The Hanson decision aside, the fatal flaw in plaintiff’s argument in his characterization of the trial court’s order as requiring him to pay “per diem rent” in addition to interest for the seven months he was in preclosing possession. The order contains no provision for rent, per diem or otherwise.

If the closing had occurred in July, as was intended under the terms of the contract, plaintiff, as owner of the property, would have been (1) entitled to all rent payments from the tenants; (2) obligated for all expenses attendant to the ownership and operation of the premises, i.e., taxes, insurance and utilities; and (3) liable for payment of interest on the purchase money mortgage held by defendant. The order before us requires that (1) defendant recompense plaintiff an amount equivalent to the rents defendant collected from the nonparty tenants; (2) plaintiff pay all expenses attendant to the ownership and operation of the premises; and (3) plaintiff pay an amount equal to seven months’ interest on the purchase money mortgage held by defendant during the seven months he was in possession. We reiterate that there is no provision in-the order before us for the payment by plaintiff of rent to defendant. Rather, the court fashioned an order which, in effect, put the parties in the positions they would have been, i.e., owner and mortgagee, had the seven-month closing delay not occurred.
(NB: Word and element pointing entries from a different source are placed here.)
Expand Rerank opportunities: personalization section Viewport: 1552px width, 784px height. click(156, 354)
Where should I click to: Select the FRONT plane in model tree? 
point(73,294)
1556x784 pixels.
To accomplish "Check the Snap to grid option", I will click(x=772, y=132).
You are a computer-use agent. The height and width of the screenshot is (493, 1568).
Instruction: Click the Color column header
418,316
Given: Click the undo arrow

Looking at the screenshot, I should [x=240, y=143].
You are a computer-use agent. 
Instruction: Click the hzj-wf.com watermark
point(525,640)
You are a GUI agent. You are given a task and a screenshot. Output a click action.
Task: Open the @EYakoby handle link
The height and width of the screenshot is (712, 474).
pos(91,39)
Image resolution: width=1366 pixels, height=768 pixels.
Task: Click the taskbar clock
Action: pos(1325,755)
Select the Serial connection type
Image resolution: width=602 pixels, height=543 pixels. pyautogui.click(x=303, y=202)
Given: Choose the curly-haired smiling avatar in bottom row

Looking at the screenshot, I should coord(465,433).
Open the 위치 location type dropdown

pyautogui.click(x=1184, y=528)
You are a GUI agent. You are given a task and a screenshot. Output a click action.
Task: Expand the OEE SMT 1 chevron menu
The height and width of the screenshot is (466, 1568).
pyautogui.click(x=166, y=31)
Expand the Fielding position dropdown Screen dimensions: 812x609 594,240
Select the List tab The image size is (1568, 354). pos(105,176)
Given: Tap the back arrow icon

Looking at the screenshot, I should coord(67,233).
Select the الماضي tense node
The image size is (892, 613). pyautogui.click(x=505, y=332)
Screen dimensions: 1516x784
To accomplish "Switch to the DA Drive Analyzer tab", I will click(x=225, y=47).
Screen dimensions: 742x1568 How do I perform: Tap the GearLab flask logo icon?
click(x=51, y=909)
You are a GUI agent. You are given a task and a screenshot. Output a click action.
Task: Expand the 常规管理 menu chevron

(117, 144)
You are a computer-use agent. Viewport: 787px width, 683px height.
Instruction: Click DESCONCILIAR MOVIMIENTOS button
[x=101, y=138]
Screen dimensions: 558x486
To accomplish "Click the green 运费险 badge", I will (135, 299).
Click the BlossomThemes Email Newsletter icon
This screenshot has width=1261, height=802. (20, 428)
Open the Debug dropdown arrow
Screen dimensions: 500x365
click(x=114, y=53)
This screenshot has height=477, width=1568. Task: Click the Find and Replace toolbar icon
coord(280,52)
Finally, we are not persuaded by plaintiff’s argument that the date from which “damages” should have been calculated was September 14, 1979, rather than July 23, 1979, because September 14 was the first “agreed-upon date of closing.” As we noted during our summary of the facts in this case, there is some dispute as to the exact date closing was originally to have occurred (the record strongly indicates the parties intended closing to occur in mid-July) and the reasons it did not occur as originally expected. Irrespective of the parties’ disagreement on this matter and their mutual assertions of fault by the other, we hold that the trial court was correct in finding that the determinative factor is the date on which plaintiff took possession of the property. It is undisputed that plaintiff took possession on July 23, 1979, and continued in beneficial use of the premises until February 22, 1980, at which time the transaction was concluded. Based on the equitable principles we have found to be applicable, we find no error in the court’s calculation of the respective liabilities of the parties *855from July 23, 1979, the date plaintiff took possession of the property.

For the reasons stated, we affirm the order of the trial court in its entirety.

Affirmed.

JIGANTI, P.J., and LINN, J., concur.